Protective role of Decylubiquinone against secondary melanoma at lung in B16F10 induced mice by reducing E-cadherin expression and ameliorating ROCKII-Limk1/2-Cofiliin mediated metastasis

Melanoma is one of the most consequential skin cancer with a rising death incidences. Silent but belligerent nature of metastatic sprouting is the leading cause of melanoma related mortality. Invasion of metastatic cells and re-expression of E-Cadherin play the crucial role in the establishment of secondary tumor at distal sites. Thus, manipulation of tumor cell invasion in parallel to regulation of E-Cadherin expression can be considered as potential anti-metastatic strategy. Evidences suggested key role of reactive oxygen species associated ROCK activities in the modulation of metastatic invasion via F-actin stabilization. Here, we first-time report Decylubiquinone, a dietary Coenzyme Q(10) analog, as an effective attenuator of pulmonary metastatic melanoma in C57BL/6 mice. Current study depicted detailed molecular interplay associated with Decylubiquinone mediated phosphorylation of ROCKII at Tyr722 along with reduced phosphorylation of ROCKII Ser1366 leading to suppression of Limk1/2-Cofilin-F-actin stabilization axis that finally restricted B16F10 melanoma cell invasion at metastatic site.
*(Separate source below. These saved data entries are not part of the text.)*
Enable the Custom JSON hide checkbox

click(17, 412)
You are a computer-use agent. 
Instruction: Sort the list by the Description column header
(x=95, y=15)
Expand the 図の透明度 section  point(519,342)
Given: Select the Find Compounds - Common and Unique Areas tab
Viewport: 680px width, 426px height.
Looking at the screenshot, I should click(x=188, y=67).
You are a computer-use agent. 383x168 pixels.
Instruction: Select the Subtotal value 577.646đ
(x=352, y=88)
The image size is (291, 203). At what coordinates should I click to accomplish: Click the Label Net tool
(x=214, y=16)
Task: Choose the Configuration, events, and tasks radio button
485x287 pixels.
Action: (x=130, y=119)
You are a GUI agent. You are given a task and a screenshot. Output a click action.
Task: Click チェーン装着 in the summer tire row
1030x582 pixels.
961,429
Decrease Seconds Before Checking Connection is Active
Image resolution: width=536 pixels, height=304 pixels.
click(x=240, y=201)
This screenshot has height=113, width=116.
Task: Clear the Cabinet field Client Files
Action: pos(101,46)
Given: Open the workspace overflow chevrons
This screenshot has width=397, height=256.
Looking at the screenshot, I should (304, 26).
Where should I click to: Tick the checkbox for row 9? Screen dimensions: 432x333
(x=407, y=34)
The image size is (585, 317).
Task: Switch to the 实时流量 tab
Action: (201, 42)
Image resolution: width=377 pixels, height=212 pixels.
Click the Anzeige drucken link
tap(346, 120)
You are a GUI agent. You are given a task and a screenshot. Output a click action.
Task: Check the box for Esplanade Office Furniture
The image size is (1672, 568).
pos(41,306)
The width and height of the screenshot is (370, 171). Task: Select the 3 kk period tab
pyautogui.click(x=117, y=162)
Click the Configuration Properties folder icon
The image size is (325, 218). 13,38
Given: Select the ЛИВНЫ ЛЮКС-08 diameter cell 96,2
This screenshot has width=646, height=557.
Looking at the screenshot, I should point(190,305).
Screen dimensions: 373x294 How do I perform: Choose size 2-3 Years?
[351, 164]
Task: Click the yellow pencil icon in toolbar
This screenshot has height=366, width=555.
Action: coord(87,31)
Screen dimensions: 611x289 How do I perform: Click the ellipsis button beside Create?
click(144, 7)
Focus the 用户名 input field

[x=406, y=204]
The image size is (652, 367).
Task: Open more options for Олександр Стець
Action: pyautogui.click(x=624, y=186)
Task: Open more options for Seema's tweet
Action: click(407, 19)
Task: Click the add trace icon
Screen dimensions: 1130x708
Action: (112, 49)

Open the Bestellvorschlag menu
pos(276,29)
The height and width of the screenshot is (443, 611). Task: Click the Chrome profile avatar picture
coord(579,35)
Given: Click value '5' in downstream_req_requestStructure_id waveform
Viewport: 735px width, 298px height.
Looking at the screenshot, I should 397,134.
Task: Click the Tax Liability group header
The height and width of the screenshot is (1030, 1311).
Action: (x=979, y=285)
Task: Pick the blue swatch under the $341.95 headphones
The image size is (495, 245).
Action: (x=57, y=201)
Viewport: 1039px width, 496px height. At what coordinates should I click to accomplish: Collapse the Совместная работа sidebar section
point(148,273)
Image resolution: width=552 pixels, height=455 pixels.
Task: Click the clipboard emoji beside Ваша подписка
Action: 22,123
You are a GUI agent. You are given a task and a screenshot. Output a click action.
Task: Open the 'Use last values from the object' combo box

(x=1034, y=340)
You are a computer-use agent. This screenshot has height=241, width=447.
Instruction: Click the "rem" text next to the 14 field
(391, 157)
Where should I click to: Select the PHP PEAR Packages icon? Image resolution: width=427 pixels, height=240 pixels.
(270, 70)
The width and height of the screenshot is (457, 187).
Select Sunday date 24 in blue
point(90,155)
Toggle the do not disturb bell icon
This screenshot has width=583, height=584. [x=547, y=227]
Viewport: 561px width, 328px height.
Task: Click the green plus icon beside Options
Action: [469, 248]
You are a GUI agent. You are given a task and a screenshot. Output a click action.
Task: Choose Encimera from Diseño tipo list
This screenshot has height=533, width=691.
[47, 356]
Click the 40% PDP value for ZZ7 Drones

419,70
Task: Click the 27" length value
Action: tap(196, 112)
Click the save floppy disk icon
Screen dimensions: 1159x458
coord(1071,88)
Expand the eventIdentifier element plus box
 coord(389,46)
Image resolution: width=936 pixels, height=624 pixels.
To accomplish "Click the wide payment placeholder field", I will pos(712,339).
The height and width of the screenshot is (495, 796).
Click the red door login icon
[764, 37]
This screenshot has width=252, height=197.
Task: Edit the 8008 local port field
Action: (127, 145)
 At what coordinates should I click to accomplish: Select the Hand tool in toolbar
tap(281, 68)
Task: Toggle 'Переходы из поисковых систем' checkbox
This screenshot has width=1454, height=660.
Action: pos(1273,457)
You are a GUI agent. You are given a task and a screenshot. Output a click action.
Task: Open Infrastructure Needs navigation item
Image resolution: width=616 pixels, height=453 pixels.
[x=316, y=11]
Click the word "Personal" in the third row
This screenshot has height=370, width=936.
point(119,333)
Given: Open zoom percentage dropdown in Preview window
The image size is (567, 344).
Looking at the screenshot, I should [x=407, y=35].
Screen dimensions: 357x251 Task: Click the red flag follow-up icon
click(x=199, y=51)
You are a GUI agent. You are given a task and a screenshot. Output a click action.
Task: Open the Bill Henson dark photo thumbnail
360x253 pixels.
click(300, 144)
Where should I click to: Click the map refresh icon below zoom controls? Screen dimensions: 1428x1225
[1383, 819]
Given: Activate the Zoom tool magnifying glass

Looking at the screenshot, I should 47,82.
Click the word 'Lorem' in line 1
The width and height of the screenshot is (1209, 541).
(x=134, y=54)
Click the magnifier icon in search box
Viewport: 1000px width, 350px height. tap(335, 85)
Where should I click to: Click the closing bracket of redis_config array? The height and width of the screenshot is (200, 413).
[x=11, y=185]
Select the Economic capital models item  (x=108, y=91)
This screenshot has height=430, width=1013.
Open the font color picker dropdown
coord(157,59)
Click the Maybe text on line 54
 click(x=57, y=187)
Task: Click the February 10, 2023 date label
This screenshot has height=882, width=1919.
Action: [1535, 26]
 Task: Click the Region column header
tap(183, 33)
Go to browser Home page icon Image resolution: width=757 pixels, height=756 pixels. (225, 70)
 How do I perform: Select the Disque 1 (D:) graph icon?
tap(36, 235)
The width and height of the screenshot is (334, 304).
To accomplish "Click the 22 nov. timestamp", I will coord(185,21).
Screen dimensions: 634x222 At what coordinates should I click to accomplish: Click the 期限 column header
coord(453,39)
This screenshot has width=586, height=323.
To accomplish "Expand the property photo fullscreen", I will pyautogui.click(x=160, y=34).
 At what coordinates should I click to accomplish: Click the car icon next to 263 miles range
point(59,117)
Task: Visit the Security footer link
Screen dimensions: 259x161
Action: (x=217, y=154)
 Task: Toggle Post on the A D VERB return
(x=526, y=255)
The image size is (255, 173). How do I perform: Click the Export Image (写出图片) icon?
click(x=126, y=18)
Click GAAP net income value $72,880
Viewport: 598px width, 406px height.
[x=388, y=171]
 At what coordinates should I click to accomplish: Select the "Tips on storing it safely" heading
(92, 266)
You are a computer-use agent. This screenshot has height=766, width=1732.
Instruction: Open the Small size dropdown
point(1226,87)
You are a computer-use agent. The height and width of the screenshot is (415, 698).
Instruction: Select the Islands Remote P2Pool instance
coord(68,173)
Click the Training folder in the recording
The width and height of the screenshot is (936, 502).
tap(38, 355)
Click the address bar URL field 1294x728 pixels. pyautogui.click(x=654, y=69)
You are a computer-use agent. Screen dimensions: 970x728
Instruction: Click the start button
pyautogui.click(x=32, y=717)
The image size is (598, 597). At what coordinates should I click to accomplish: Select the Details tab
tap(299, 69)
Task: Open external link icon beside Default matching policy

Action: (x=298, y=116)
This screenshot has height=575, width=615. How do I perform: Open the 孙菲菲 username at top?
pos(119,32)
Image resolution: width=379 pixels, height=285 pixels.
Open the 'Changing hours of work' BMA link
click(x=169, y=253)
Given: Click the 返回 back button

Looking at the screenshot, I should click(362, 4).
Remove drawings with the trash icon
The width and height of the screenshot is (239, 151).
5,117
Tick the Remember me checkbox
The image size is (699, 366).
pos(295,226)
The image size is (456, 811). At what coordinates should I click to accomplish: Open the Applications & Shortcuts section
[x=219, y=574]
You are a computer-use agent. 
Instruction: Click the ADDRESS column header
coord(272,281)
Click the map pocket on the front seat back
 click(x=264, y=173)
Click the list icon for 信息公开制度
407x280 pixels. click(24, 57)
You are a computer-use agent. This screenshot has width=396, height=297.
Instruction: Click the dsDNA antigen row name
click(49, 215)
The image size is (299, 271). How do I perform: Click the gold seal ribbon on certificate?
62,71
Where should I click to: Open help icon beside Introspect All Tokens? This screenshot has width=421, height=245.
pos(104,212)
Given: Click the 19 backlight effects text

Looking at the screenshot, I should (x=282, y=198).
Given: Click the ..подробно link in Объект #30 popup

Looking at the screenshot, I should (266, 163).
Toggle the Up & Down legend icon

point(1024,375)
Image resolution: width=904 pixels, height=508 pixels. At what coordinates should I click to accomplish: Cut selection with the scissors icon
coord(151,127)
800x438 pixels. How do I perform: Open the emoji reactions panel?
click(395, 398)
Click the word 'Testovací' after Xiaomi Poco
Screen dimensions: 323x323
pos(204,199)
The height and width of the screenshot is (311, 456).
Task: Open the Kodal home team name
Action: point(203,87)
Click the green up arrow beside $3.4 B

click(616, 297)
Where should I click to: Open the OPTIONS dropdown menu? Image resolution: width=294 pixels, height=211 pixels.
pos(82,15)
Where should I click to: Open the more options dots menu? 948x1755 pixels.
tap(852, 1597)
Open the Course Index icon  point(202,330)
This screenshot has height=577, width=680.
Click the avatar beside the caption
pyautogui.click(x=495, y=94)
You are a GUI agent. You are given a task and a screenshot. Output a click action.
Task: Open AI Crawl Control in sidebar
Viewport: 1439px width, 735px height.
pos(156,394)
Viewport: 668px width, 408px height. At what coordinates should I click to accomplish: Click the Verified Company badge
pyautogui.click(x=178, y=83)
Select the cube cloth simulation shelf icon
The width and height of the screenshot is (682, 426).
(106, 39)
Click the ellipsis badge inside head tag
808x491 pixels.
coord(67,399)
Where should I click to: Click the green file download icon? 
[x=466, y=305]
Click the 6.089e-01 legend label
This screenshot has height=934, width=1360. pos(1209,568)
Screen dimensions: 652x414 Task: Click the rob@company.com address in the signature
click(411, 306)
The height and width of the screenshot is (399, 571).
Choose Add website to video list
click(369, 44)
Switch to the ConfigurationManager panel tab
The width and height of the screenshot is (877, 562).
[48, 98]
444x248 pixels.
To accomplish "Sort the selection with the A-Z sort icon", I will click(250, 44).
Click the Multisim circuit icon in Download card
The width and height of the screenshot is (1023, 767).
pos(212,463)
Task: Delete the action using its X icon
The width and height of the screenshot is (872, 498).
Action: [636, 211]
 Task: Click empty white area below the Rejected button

Analysis further deciphered the role of HNF4 alpha as its nuclear translocation modulated E-Cadherin expression, the effect of reactive oxygen species dependent ROCKII activity in secondarily colonized B16F10 melanoma cells at lungs. Thus unbosoming of related signal orchestra represented Decylubiquinone as a potential remedial agent against secondary lung melanoma.